Fighters restrict their liquid intake to shed the majority of the pounds required to be light enough to fight. Jumping rope in the sauna, running around in plastic jumpsuits: nothing is off the table during these crucial days. Spit in every trashcan you see. Some fighters turn to diuretics, natural or otherwise. This is just as unhealthy as it sounds. Mind you that this is all before you get locked in a cage to do physical combat with another human being who has likely sacrificed just as much as you to be there. If you want to be healthy: don’t compete. If you think getting hit in the head professionally or even as a serious hobby is physically healthy… you may have already been hit in the head too much.

Almost immediately after leaving the scale, fighters will begin the rehydration process after posing for the cameras in what is likely their most unhealthy state during all of the training process. Fighters will immediately start to rehydrate and take in carbohydrates in an effort to “swell up” before getting in the ring, trying to essentially nurse themselves back to health before the fight.
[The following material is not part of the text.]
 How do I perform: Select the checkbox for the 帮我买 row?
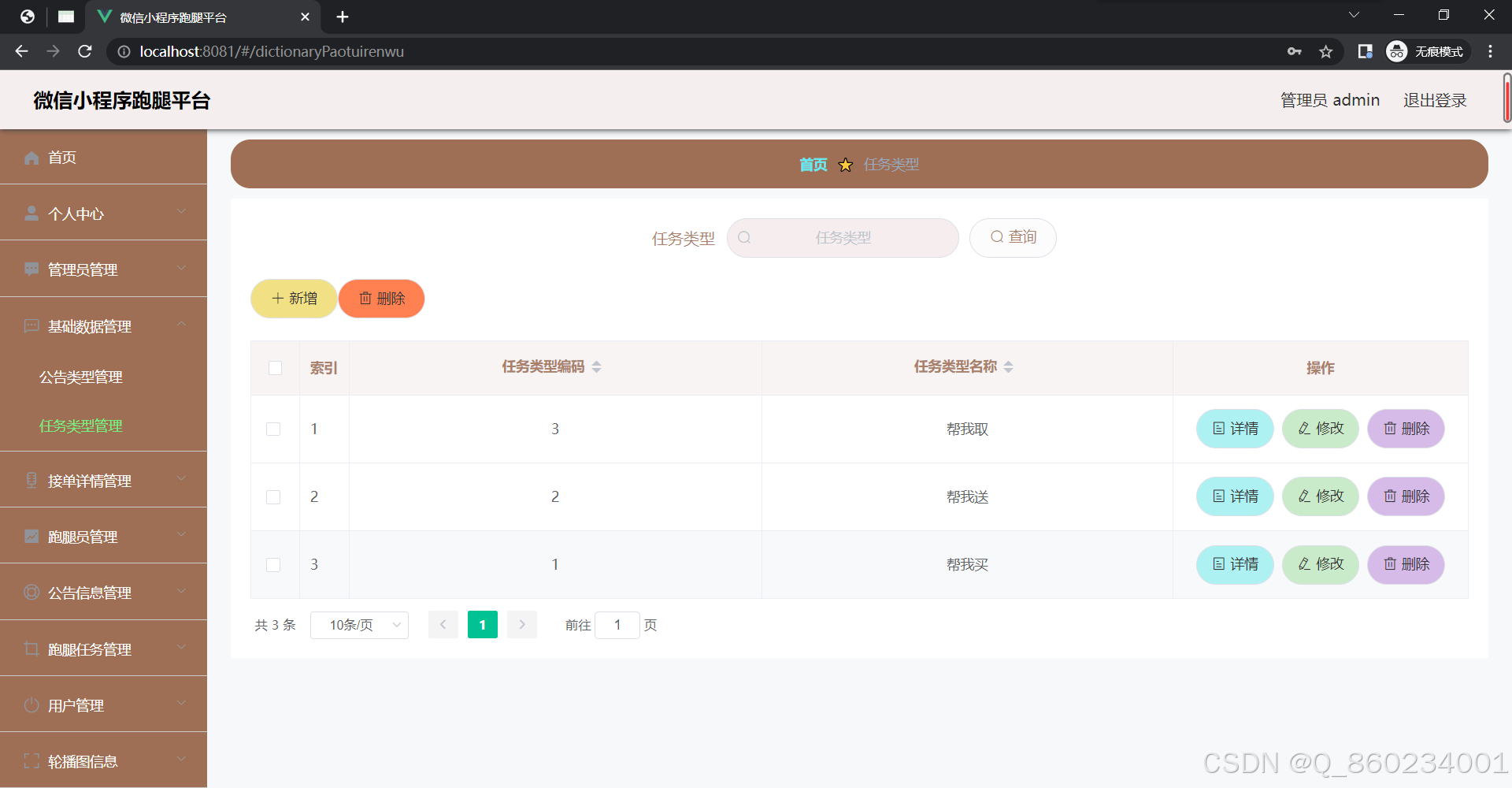[273, 565]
The long-term effects of this fluctuation in weight have not been studied enough, but it doesn’t take a rocket surgeon to know the hell it puts fighters through. I would argue for having competitors weight in no earlier than 12 hours before the fists start flying. You want the octagon door to close at 8 pm? Put them on the scale at 8 in the morning. I am personally not optimistic that this will occur in the near future as many fans enjoy the production value of a glamorous weigh-in ceremony, complete with ring girls and (usually) fake hatred. As long as there is a buck to be made from the TapOut crowd, the UFC will capitalize on it.

The details of this excruciating process beg the question: why do they do this to themselves? The simple answer is because they need it. The opposite of love is not hate. It is apathy. Some members of our species would rather bleed than feel nothing. To rage against the dying light.
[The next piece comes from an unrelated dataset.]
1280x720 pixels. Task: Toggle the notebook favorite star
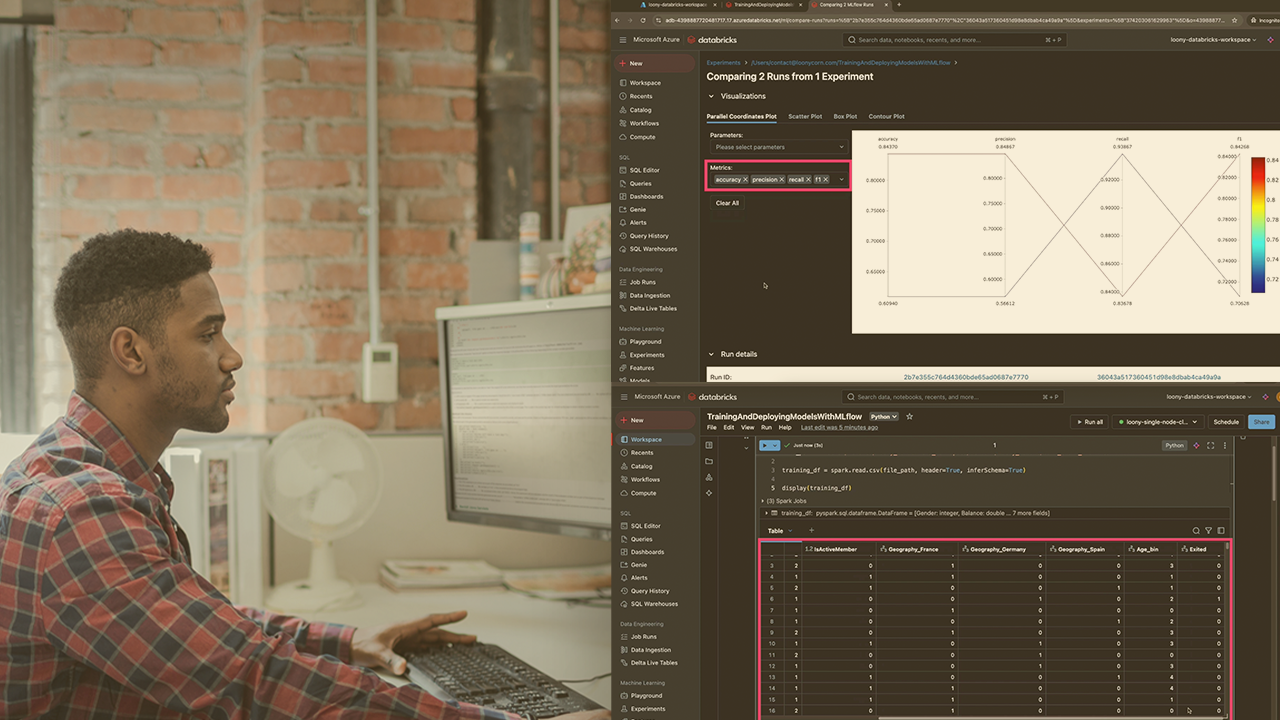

These are men and women who take pride in their deformed ears and noses, cuts under eye sockets from jabs taken time and time again from both friend and foe alike. The worst thing you can do to them is put them behind an office desk. Like tigers kept in a bad zoo, their souls will crumble to ash. Every drop of sweat down a locker room drain, every wad of spit in a parking lot trash can is an existential battle—the fight before the fight. The price of admission is paid for in the most primordial of ways.

This is why combat sports are the most communal of all “individual” sports (if there is such a thing). Men and women embrace one another after a fight with hands that were just used as clubs to bludgeon one another because they know that they understand each other better than anyone in that maddening crowd screaming from outside of the ring. This is why we should care for their health. As fans, we should wish to preserve so rare a breed.
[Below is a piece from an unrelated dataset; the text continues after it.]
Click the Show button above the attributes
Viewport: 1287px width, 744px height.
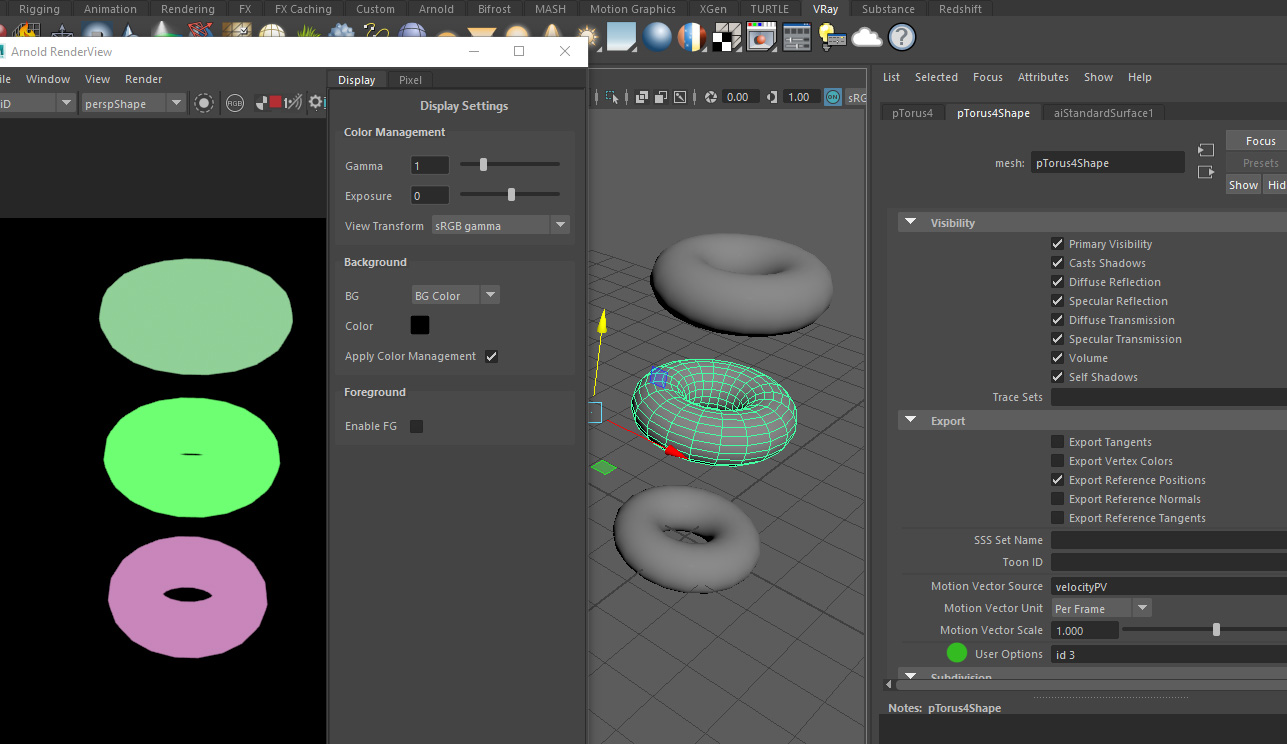tap(1242, 184)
“Même sans espoir, la lutte est encore un espoir”. Even without hope, the fight itself is still hope. – Romain Rolland

Author

  • Sean Quinn

    Sean grew up playing hockey amongst a family of diehard Philadelphia fans. Raised on stories of Bobby Clarke and the Broad Street Bullies while watching Brian Dawkins run wild on the field only encouraged this passion.

6 thoughts on “Every Pound of Flesh: Weight Cutting in the UFC

  1. This always makes me ask a question: just how much of a difference weight makes? I’m not talking about some hundred pounds of difference, but ten or twenty pounds of difference.

    1. It’s really about percentage of bodyweight. A ten pound difference would be noticeable at any weight class. Twenty would be a big advantage even for the heavy guys.

  2. Interesting article. I do not watch these kind of matches so I enjoyed the incite into the reasons to why fight at all.

  3. I was one of those guys running around in a plastic suit just hours before weigh in then competing without time to rehydrate properly. Not much fun.